The motivation behind the properties of height functions I'm reading Hindry & Silverman's book on Diophantine Geometry, specifically the section on height functions.
At the beginning they speak of two important properties that a height function $h:V\rightarrow [0,\infty)$ should satisfy: first, the set of points in the complex projective variety $V$ of bounded height should be finite. Second, it should translate geometric properties of points in $V$ to arithmetic properties.
The second property is a natural thing to strive for, if somewhat difficult to quantify. But I don't see any particular reason to ask for the first property to be true. I understand that such a property is fundamental in many finiteness proofs - to show that $V(\mathbb{Q})$ is finite, for example, one can simply show that its points have finite, bounded height.
So, what exactly is the motivation for seeking this property in height functions? Or was the theory actually developed the other way around - geometers knew that they needed functions with this property in order to tackle certain problems?
 A: I think you are "putting the cart before the horse" a little here. Height functions were invented as a tool for finiteness / finite-generation proofs. Their pedigree goes all the way back to Fermat's proof that $x^4 + y^4 = z^4$ has no nontrivial integer solutions, which is fundamentally an induction argument: assuming the existence of a solution, you produce a second solution which is strictly "smaller", in some natural sense, and then you deduce a contradiction because there must be a "smallest" solution.
The Mordell--Weil theorem (finite generation of $E(\mathbf{Q})$ for $E$ an elliptic curve) uses a similar idea, and the naive height of points is used to quantify what it means to be "smaller". The general theory of height functions essentially developed out of systematizing and axiomatizing what properties a function would need to have in order to make that argument work, and here the finiteness of the set of points of height $\le X$ is crucial. So I think that it would be entirely unreasonable to use the word "height" for any function not having this key finiteness property.
A: It might help if you substitute the word "complexity of an object" for the "height of an object." It's very natural, when studying infinite sets such as the set of points in $\mathbb P^N(K)$ where $K$ is a number field, to try to (roughly) order them by complexity. For any sort of counting results, one wants only finitely many elements whose complexity is smaller than any given bound $B$. In principle, and I think this is the correct intuition, is that the height (complexity) of an object $\mathcal{O}$ is equal to (again, somewhat roughly)

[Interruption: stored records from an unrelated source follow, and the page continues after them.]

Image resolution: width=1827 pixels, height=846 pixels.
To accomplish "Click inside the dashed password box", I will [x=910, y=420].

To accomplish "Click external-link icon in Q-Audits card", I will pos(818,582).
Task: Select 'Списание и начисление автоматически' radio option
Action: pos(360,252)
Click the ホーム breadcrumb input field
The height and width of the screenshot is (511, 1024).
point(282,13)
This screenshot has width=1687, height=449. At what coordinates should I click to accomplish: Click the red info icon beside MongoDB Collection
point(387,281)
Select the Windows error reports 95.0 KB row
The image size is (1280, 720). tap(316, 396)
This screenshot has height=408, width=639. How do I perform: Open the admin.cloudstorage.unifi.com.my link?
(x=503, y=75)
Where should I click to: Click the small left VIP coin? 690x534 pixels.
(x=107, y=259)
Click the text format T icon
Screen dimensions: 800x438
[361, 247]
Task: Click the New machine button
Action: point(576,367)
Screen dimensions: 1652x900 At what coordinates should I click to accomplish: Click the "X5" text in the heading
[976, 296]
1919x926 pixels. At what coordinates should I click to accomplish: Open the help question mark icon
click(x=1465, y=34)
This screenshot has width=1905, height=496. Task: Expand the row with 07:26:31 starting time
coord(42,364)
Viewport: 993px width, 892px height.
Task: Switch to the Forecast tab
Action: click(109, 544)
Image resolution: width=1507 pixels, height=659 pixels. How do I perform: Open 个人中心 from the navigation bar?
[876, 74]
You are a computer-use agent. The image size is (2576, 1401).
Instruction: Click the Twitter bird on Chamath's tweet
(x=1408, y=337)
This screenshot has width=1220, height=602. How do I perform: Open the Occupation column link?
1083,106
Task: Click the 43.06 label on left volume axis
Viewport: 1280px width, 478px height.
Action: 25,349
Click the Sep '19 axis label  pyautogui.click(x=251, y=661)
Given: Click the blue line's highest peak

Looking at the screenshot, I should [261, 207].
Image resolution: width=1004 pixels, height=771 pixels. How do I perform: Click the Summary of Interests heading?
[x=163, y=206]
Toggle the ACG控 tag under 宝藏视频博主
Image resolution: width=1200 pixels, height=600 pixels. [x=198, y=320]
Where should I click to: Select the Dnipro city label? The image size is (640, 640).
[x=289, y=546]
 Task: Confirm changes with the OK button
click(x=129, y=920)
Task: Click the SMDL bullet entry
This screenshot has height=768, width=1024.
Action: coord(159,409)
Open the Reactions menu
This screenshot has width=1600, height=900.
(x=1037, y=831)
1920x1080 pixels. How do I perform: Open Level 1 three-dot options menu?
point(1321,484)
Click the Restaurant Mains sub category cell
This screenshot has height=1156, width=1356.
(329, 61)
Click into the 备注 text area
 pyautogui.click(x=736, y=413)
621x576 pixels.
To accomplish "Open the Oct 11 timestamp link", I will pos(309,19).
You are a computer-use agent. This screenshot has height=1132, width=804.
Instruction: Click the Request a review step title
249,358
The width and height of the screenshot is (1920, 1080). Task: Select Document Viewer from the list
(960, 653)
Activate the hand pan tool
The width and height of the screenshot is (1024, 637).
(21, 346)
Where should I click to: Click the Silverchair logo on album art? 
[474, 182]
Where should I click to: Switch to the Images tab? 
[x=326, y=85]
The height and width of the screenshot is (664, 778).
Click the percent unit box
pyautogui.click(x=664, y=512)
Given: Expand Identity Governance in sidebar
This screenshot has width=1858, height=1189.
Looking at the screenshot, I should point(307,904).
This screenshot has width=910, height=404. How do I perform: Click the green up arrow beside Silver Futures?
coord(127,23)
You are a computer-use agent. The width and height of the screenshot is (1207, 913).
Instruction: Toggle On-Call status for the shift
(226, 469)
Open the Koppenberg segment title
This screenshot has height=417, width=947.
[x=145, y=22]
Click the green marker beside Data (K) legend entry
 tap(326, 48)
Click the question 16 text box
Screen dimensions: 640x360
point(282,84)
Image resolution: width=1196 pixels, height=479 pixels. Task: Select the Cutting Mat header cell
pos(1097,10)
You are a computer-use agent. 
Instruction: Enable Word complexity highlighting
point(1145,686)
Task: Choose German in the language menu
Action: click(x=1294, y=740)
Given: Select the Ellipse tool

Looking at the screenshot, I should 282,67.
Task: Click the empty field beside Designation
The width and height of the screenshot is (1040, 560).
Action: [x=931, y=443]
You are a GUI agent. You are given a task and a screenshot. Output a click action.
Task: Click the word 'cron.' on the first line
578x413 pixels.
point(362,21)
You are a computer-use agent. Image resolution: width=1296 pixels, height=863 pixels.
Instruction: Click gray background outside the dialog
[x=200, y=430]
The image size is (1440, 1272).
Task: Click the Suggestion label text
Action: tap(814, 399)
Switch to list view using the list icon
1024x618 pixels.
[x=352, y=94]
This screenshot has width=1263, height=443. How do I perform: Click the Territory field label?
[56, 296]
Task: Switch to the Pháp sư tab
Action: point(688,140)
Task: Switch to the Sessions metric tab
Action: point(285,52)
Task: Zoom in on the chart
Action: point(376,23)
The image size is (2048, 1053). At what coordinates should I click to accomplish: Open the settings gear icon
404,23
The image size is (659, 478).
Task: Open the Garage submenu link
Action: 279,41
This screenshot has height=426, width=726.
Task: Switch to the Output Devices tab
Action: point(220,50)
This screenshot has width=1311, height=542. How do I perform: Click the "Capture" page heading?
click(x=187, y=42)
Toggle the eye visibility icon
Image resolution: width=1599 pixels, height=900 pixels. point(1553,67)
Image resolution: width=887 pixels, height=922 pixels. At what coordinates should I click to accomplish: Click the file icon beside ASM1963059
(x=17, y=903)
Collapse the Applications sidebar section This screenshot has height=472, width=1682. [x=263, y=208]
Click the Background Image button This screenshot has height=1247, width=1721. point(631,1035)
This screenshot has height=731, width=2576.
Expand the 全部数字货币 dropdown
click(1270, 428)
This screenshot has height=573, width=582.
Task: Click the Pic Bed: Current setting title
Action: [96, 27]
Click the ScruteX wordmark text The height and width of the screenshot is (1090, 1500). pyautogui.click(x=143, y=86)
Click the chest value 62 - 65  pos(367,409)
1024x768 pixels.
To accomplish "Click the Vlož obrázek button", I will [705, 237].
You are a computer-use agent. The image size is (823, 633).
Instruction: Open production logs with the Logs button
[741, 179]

$$ \operatorname{height}(\mathcal{O}) = \operatorname{Complexity}(\mathcal{O}) = \text{Number of bits it takes to describe $\mathcal{O}$.} $$
E.g.,  for a an integer $n\in\mathbb Z$, we have $h(n)=\log(n)$. (Use $\log_2$ if you want, but it won't matter much.) Here's a typical problem: How many primes are there? The way people approach the problem is to ask how fast the following function grows:
$$ \pi(X) = \#\{ \text{primes $p$} : \operatorname{Complexity}(p) \le X \}. $$
Similarly for $\mathbb P^N(K)$. So heights are not used only  to prove finiteness theorems by showing that the elements in a  set have bounded height, but also for infinite sets they are used to give an arithmetic (complexity theoretic) measure of how large the set is by measuring the growth of the height (complexity) counting function.
Then, when trying to solve problems and prove theorems, one is naturally lead to analyze how the complexity of objects change when one has a map between sets of objects. It would be nice if the complexity always varied in some regular way, but generally that's only true if the maps are nice enough. So it's a balancing act.
For an illustration of this, Weil heights in arithmetic geometry have nice functorial transformation properties for morphisms between smooth (or at least not too singular) projective varieties. But for dominant rational maps, and indeed even for birational automorphisms, heights can behave in ways that are very hard to analyze.